Tax Treatment of Exercised Options: Equity Options

This is one of the most frequently tested concepts in options taxation. When an equity option is exercised or assigned, no gain or loss is recognized on the option itself. Instead, the premium is folded into the stock transaction, either as part of the cost basis or as part of the sale proceeds.


The Core Rule

Upon exercise or assignment:

  1. No gain or loss is recognized on the option
  2. The premium is incorporated into the stock transaction
  3. The holding period of the stock begins fresh on the day after exercise/assignment (the option's holding period does NOT carry over)

Long Call Exercised (Buyer Exercises)

You bought a call and are now exercising your right to buy stock at the strike price.

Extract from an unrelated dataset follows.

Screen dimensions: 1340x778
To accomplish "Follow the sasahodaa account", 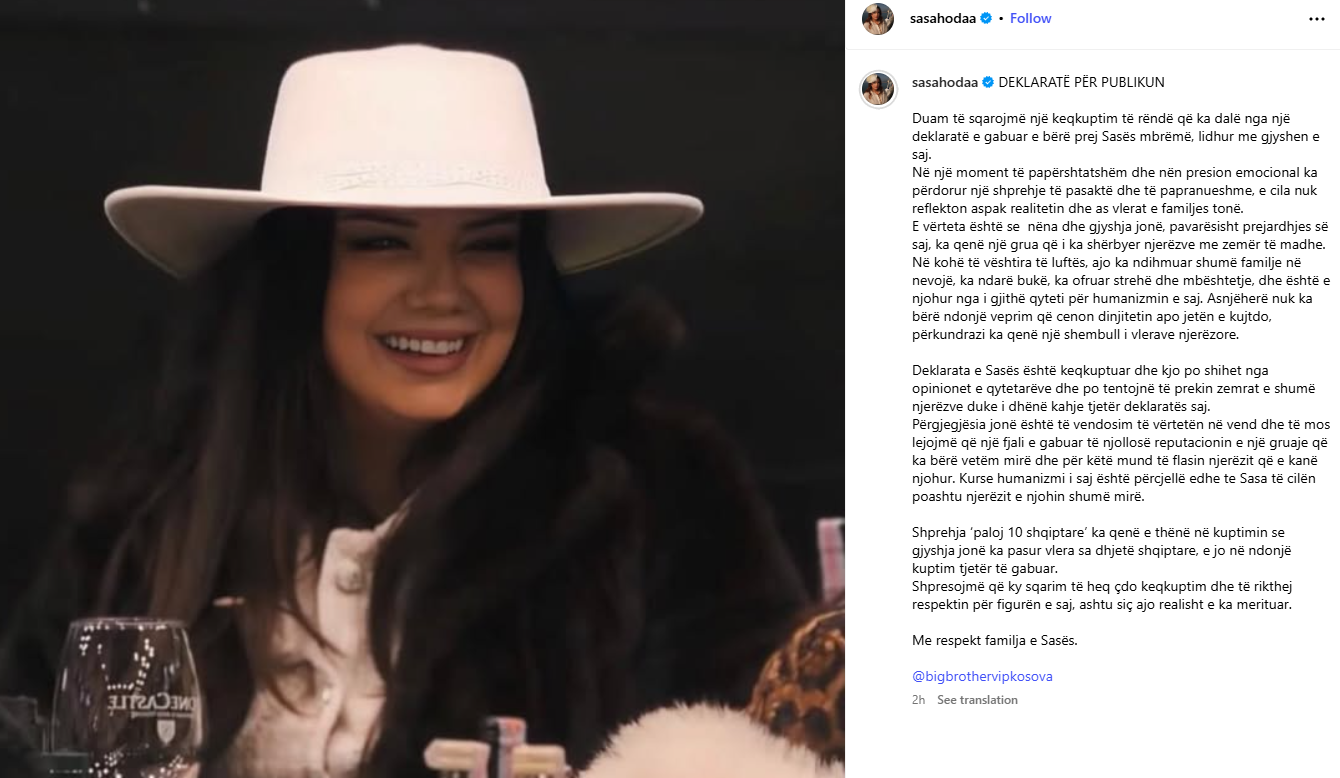I will coord(1030,19).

  • Premium paid is added to the strike price to determine cost basis
  • Cost basis = Strike price + premium paid
  • Holding period of the stock begins on the day after exercise

Example: Buy 1 XYZ 50 call at $3, exercise the call

  • Cost basis of stock = $50 + $3 = $53 per share
  • Holding period starts at exercise date
  • If you later sell at $60, your gain = $60 - $53 = $7 per share

Short Call Assigned (Writer Is Assigned)

You wrote a call and the buyer exercised against you. You must sell stock at the strike price.

  • Premium received is added to the strike price to determine sale proceeds
  • Sale proceeds = Strike price + premium received
  • Gain or loss depends on your cost basis in the stock you deliver

Example: Write 1 XYZ 50 call at $3, assigned (you own stock at $45)

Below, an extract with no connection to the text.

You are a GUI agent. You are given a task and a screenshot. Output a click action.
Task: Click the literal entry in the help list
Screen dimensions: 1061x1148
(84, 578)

  • Sale proceeds = $50 + $3 = $53 per share
  • Gain = $53 - $45 = $8 per share
  • Character (short-term or long-term) depends on how long you held the stock, not the option

Long Put Exercised (Buyer Exercises)

You bought a put and are now exercising your right to sell stock at the strike price.

  • Premium paid is subtracted from the strike price to determine sale proceeds
  • Sale proceeds = Strike price - premium paid
  • Character depends on how long you held the stock you are delivering

Example: Buy 1 XYZ 50 put at $2, exercise the put (stock cost basis $40)

  • Sale proceeds = $50 - $2 = $48 per share
  • Gain = $48 - $40 = $8 per share
  • Character depends on stock holding period

Short Put Assigned (Writer Is Assigned)

You wrote a put and the buyer exercised against you. You must buy stock at the strike price.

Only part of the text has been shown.